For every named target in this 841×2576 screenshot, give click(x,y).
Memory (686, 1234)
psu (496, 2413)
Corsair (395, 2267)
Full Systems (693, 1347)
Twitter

_ _ _ _

■ To do ■
Set down the records above once more, exactly as given.

■ The completed task ■
For every named target in this 841×2576 screenshot, give click(x,y).
Memory (686, 1234)
psu (496, 2413)
Corsair (395, 2267)
Full Systems (693, 1347)
Twitter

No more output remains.